Problem: Only the lines with the string "agent" are needed; return each of them from the entries below.

START Available records

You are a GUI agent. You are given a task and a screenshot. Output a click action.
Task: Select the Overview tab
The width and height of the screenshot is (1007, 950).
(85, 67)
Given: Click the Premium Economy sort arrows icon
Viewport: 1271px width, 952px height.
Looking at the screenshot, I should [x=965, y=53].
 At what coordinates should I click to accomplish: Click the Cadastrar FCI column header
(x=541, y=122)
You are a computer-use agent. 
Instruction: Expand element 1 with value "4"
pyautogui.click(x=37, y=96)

END Available records
START Available records

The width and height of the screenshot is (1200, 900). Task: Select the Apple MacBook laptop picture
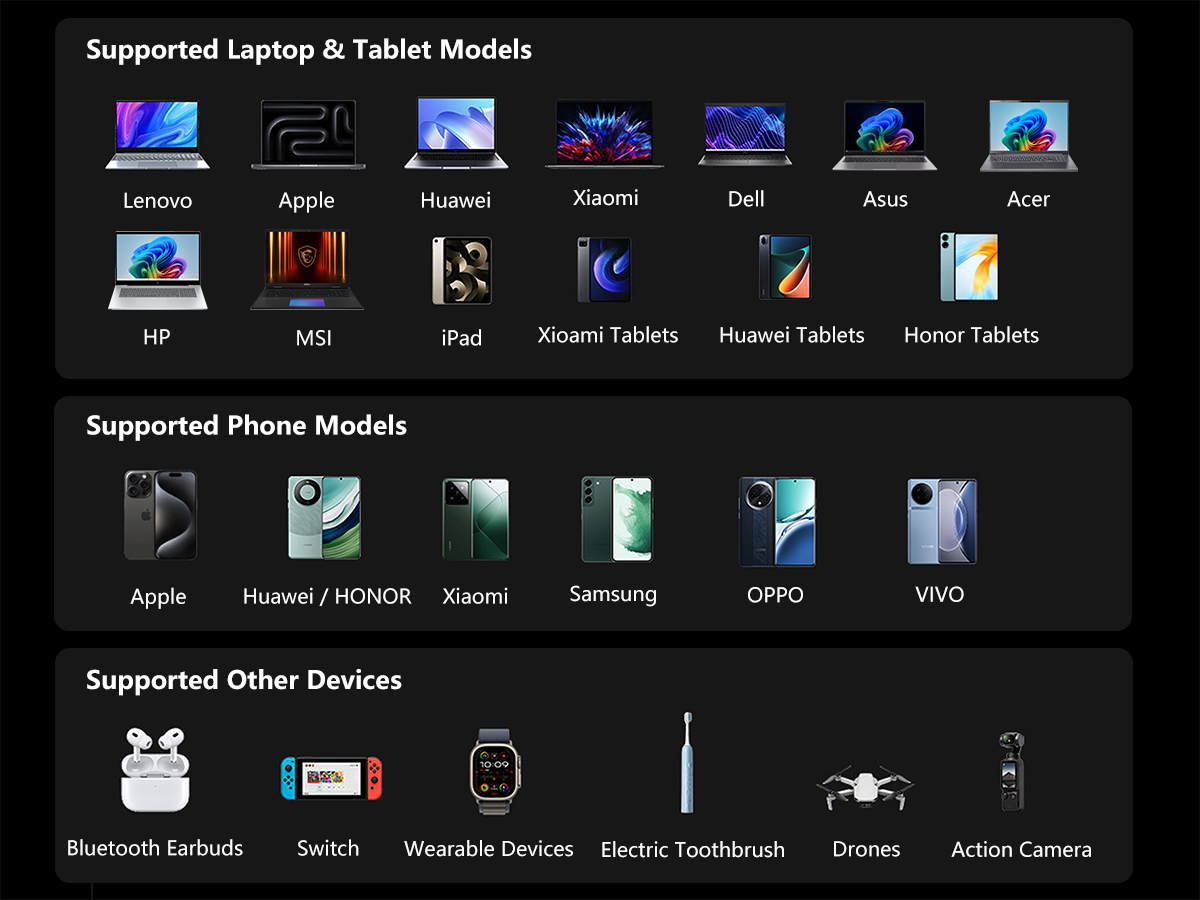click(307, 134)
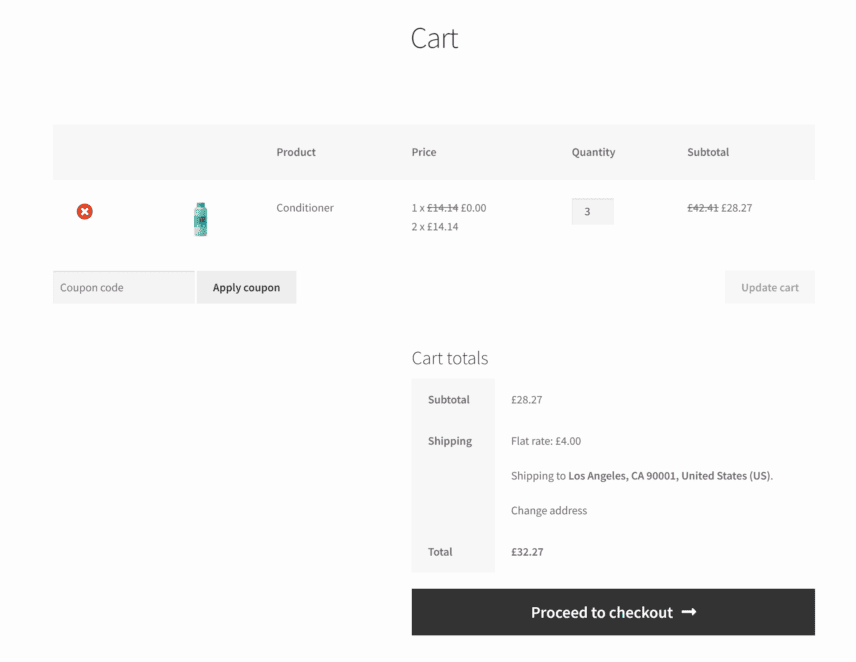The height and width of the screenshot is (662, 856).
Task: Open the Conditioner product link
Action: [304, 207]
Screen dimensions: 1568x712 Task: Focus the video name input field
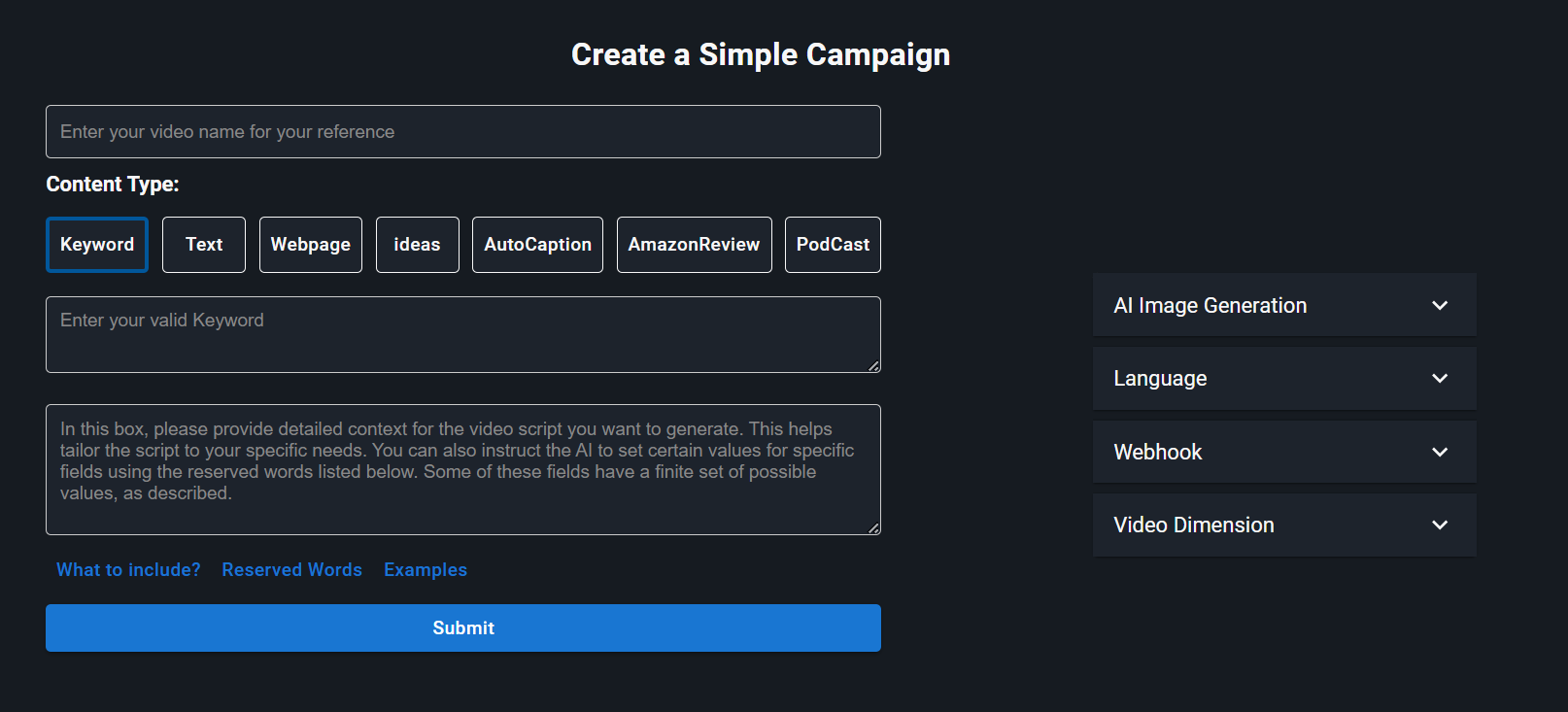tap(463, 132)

END Available records

Solved exercise:
You are a GUI agent. You are given a task and a screenshot. Output a click action.
You are a computer-use agent. 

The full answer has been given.